The unique Perm-36 Museum, created from the former GULAG camp for Soviet dissidents, has an unexpected connection to the Czech history. Located in the Ural promontory, this penal colony was part of the GULAG archipelago in the 1940s, and in the 1970s and 1980s served as a prison for Soviet dissidents, many of whom came from the Baltics and Ukraine.
Among the inmates of the facility was the globally renowned human rights defender Sergey Kovalyov, and Ukrainian poet Vasil Stus died there. There were at least 15 prisoners in the camp who served their sentences for, among other things, their protests against the invasion of Soviet troops into Czechoslovakia in 1968.
The founders of the museum transformed the abandoned labour camp into a unique memorial of Soviet repressions in the early 1990s, but in 2014 the museum fell victim to a brutal attack of the Russian government, as a result of which it was taken away from the authors and “purged” ideologically. Exhibitions commemorating Soviet dissidents were removed while exhibits celebrating the “bravery” of the guards were installed. This ideological, government-managed fraud has become a symbol of Russia’s current attitude to the dark history of Soviet repressions, rejecting independence and refusing to clearly identify the culprits behind the GULAG and repressions.
However, Viktor Shmyrov and Tatiana Kursina, who founded the museum and used to draw thousands of liberally-minded people to the area for the Pilorama festival annually, did not give up when the museum was seized from them. Despite the tightening repressions targeting the civic society and independent historians, they started working on a virtual rendition of the original museum.

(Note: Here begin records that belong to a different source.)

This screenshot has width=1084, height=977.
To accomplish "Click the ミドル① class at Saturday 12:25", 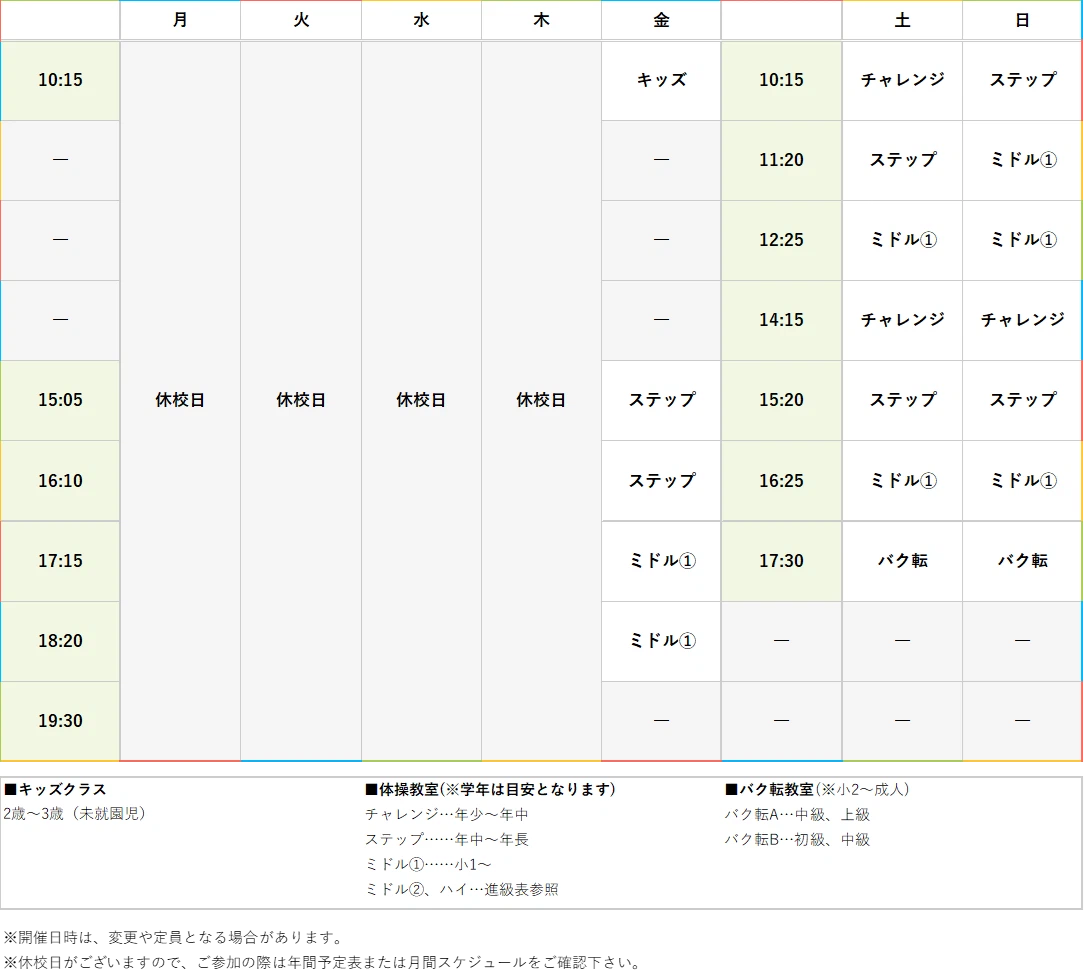I will tap(902, 240).
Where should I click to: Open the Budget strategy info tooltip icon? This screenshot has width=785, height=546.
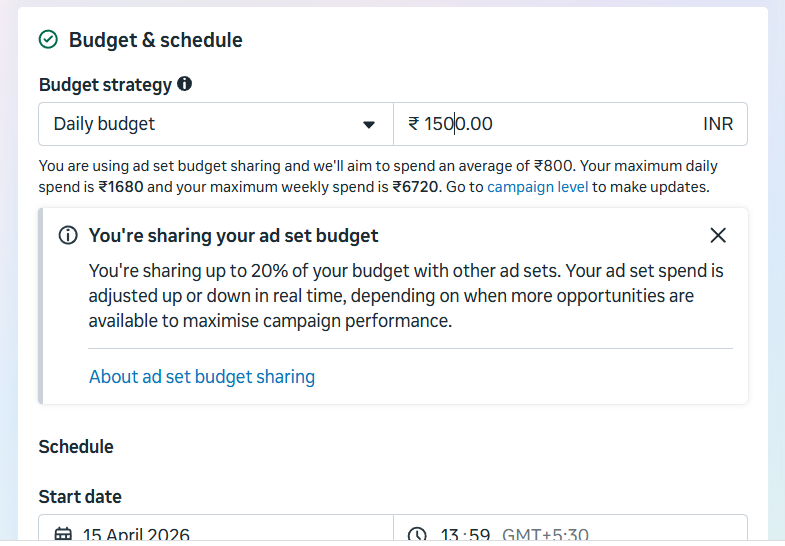point(184,84)
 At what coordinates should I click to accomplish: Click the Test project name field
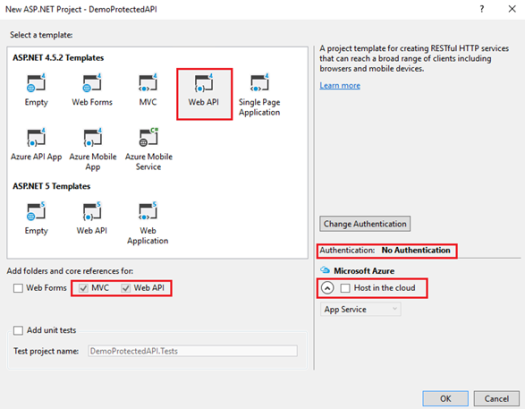pyautogui.click(x=193, y=351)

They have now launched its pilot version at www.gulag-perm36.org.
On the website, you can find the museum’s former exhibits, detailed history, exhibitions, publications, and a database of all the prisoners who served their sentences in the camp.
Gulag.cz has supported the former Perm-36 colleagues for a long time. The association initiated an open letter against the takeover of the museum in 2014, and its chairman Štěpán Černoušek would update the Czech public on the developments on a regular basis (article in the Respekt magazine).
We invited the founders of the museum to the Czech Republic in the past (more information, article in Deník N). We have also been honoured to help our colleagues over the course of recent years by offering technical and administrative assistance in developing the online version of the museum, which has now been finally made public despite the increasingly difficult environment.